Stellungnahme des Deutschen Richterbundes zum Entwurf eines Gesetzes zur Modernisierung von Verfahren im anwaltlichen und notariellen Berufsrecht - hier: Änderung der Bundesrechtsanwaltsordnung zur Einführung einer Schlichtungsstelle bei der BRAK

August 2008

Der Deutsche Richterbund befürwortet den Vorschlag, bei der BRAK eine Schlichtungsstelle für Streitigkeiten zwischen Mitgliedern von Rechtsanwaltskammern und deren Auftraggebern einzurichten.

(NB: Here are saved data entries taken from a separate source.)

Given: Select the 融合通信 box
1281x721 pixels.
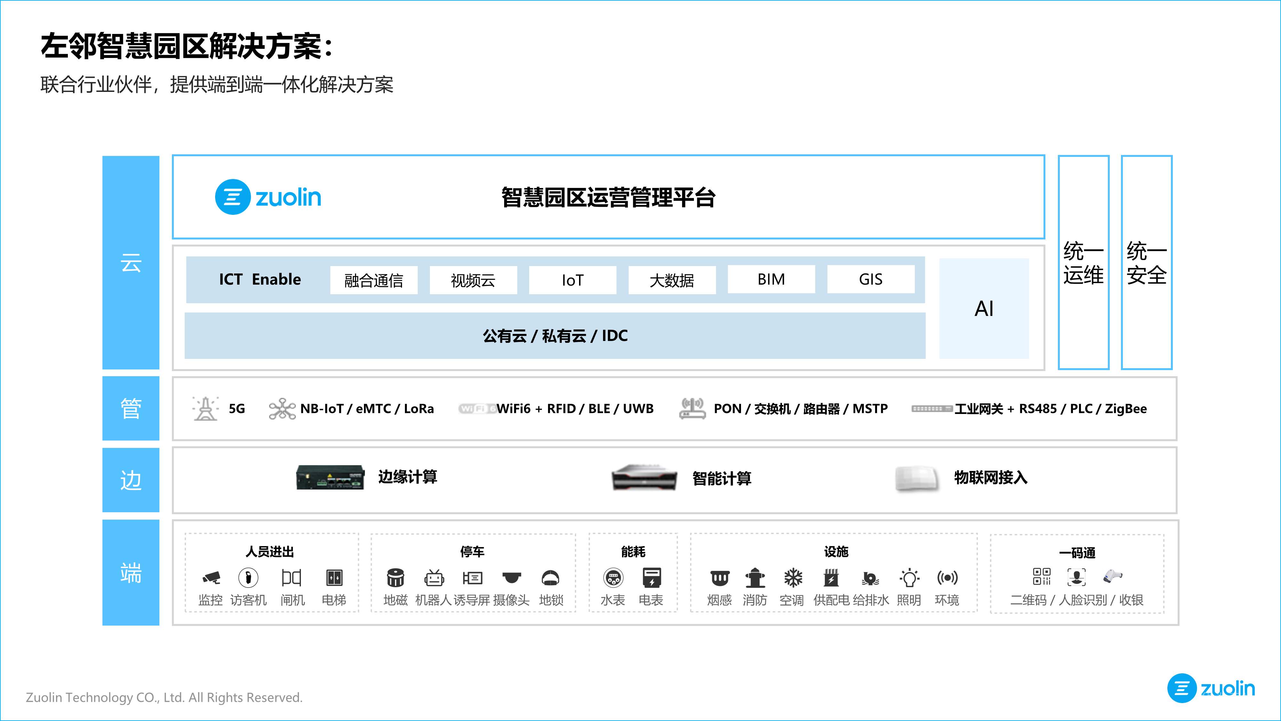Looking at the screenshot, I should (x=373, y=280).
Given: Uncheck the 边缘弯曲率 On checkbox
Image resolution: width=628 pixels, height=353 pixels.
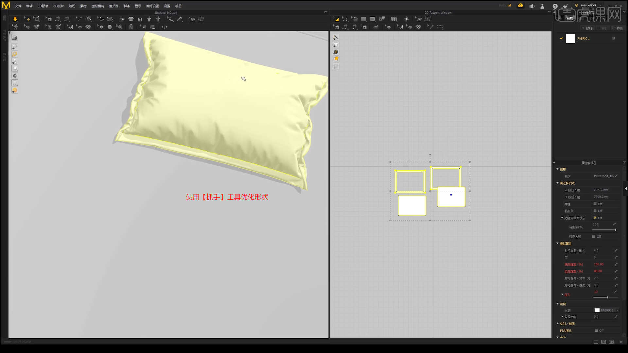Looking at the screenshot, I should pos(595,218).
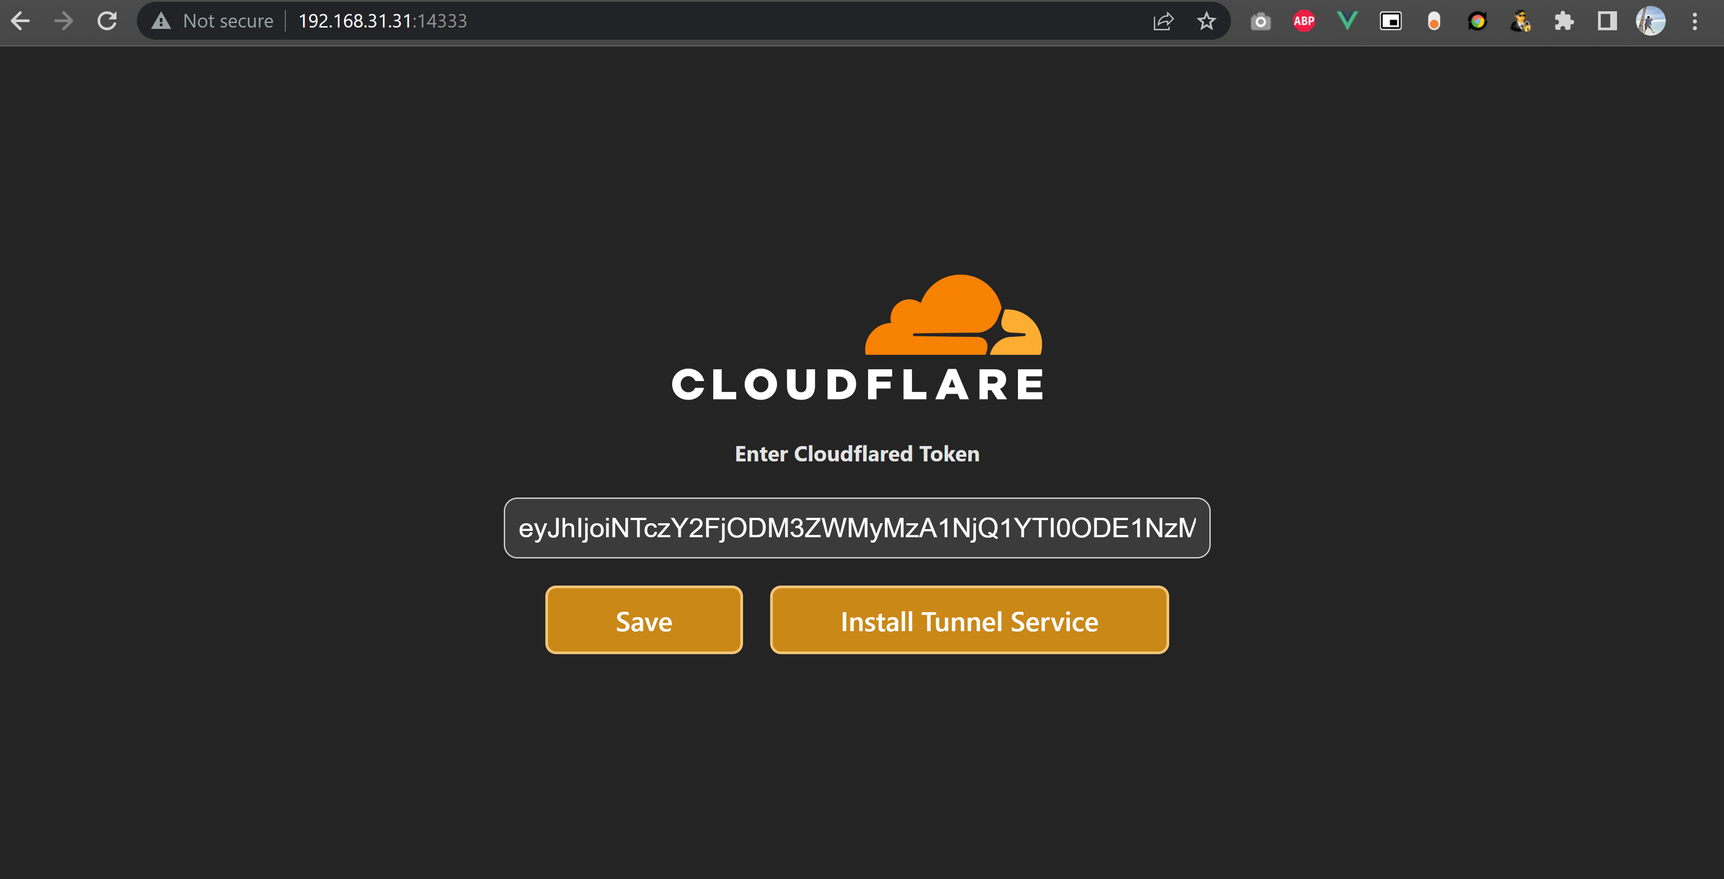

Zu Recht weist die Entwurfbegründung darauf hin, dass eine dienstleistungs- und kundenorientierte Anwaltstätigkeit auch Instrumentarien zur Verfügung stellen muss, die eine Lösung von Vertragsstreitigkeiten ermöglichen. Die konkrete Ausgestaltung des § 191 f BRAO-E erscheint geeignet, diese Zielsetzung zu verwirklichen und dafür ein unabhängiges, für den Mandanten effizientes und transparentes Verfahren sicherzustellen, das mit den Empfehlungen der Kommission vom 30. März 1998 (98/257/EG) im Einklang steht. Es trägt den Interessen der beteiligten Parteien auf beiden Seiten angemessen Rechnung und lässt damit auf eine Akzeptanz hoffen, wie sie heute schon bei den bewährten Schlichtungsstellen auf dem Gebiet des Arzthaftungsrechts, des Kfz-Gewerbes, des Versicherungs-, Bankenwesens u.a. besteht. Die Einführung einer Schlichtungsstelle bei der BRAK kann damit zu einer Förderung der außergerichtlichen Streitbeilegung beitragen und zu einer entsprechenden Entlastung der Gerichte führen.
 
Der Vorschlag, das Schlichtungsverfahren für die Beteiligten unentgeltlich auszugestalten (§ 191 Abs. 5 Nr. 5 BRAO-E), erscheint allerdings nicht zwingend. Er wird die Anwaltschaft mit zusätzlichen Kosten belasten. Sie könnten durch die Schaffung einer moderaten streitwertabhängigen Gebührenregelung im Sinne von Ziff. IV der Empfehlungen der Kommission vom 30. März 1998 vermieden werden, ohne dass der Gesichtspunkt des Verbraucherschutzes dadurch an Gewicht verliert.